What has led Jordan to abandon the comfortable life he was leading in America is the prospect of the Loyalist defenders of the Spanish Republic being overwhelmed by a fascist cabal relying on foreign aid. During the Spanish Civil War, America was neutral as a result of a bill President Roosevelt signed on May 1, 1937, banning the export of arms and ammunition to the warring parties in Spain.
By contrast, neither Germany nor Italy saw any reason to remain neutral when they believed they had much to gain from helping a fascist ally. As historian Adam Hochschild notes in Spain Is in Our Hearts, his account of the Americans who fought in the Spanish Civil War, the German and Italian contributions to Franco were immense and gave both nations a chance to test out weapons they would use in World War II.

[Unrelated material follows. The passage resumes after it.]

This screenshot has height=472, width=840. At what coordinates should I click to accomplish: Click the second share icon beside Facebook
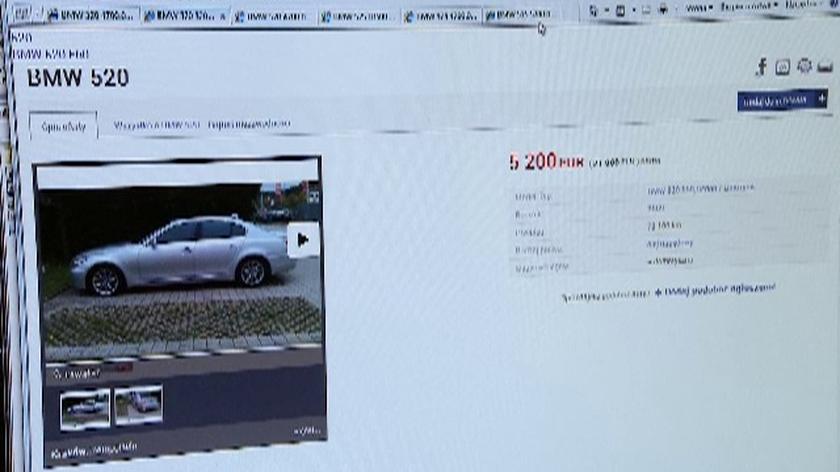pos(782,67)
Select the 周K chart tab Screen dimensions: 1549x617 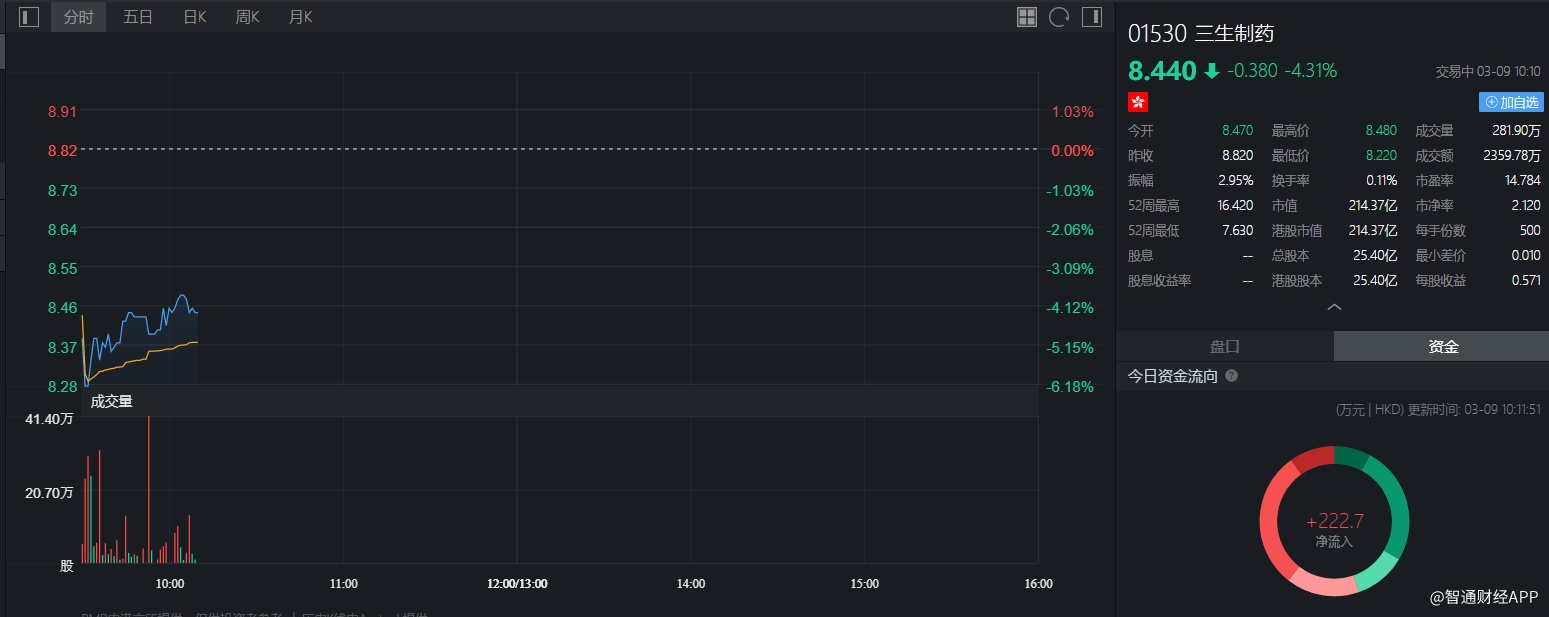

Some 19,000 German troops and instructors saw action in Spain or helped train Fascist troops, and nearly 80,000 Italian troops fought for Franco between the start of the Spanish Civil War and its conclusion. The Soviet Union, which for a period identified itself with the Loyalists, provided only limited aid by comparison.
For Hemingway, who made four trips to Spain to report on its Civil War for the North American Newspaper Alliance, Jordan was an admirable figure who reflected what was best about the 2,800 Americans who went to Spain to fight on the Loyalist side. Jordan knows that the Loyalist side he is on is capable of great cruelty. He is no fan of the Communists who are part of the Loyalist alliance. But Jordan sees the flaws in the fascists as so much greater than those of the Loyalists that he does not back away from the commitment he has made to the war.
In this commitment Jordan mirrors Hemingway, who in a 1937 letter described the Spanish Civil War as “the dress rehearsal for the inevitable European war.” Hemingway raised money in support of the Loyalist side, and with his future wife, the correspondent Martha Gellhorn, who travelled to Spain with him, he went to the White House for a showing of the pro-Loyalist film, The Spanish Earth, before President and Eleanor Roosevelt.
In the end Hemingway had to content himself with doing his best rather than getting the outcome in Spain that he wanted, and so finally must Robert Jordan. What makes Jordan admirable is what made McCain admirable—his unwillingness to sit on the sidelines and watch democracy be undermined.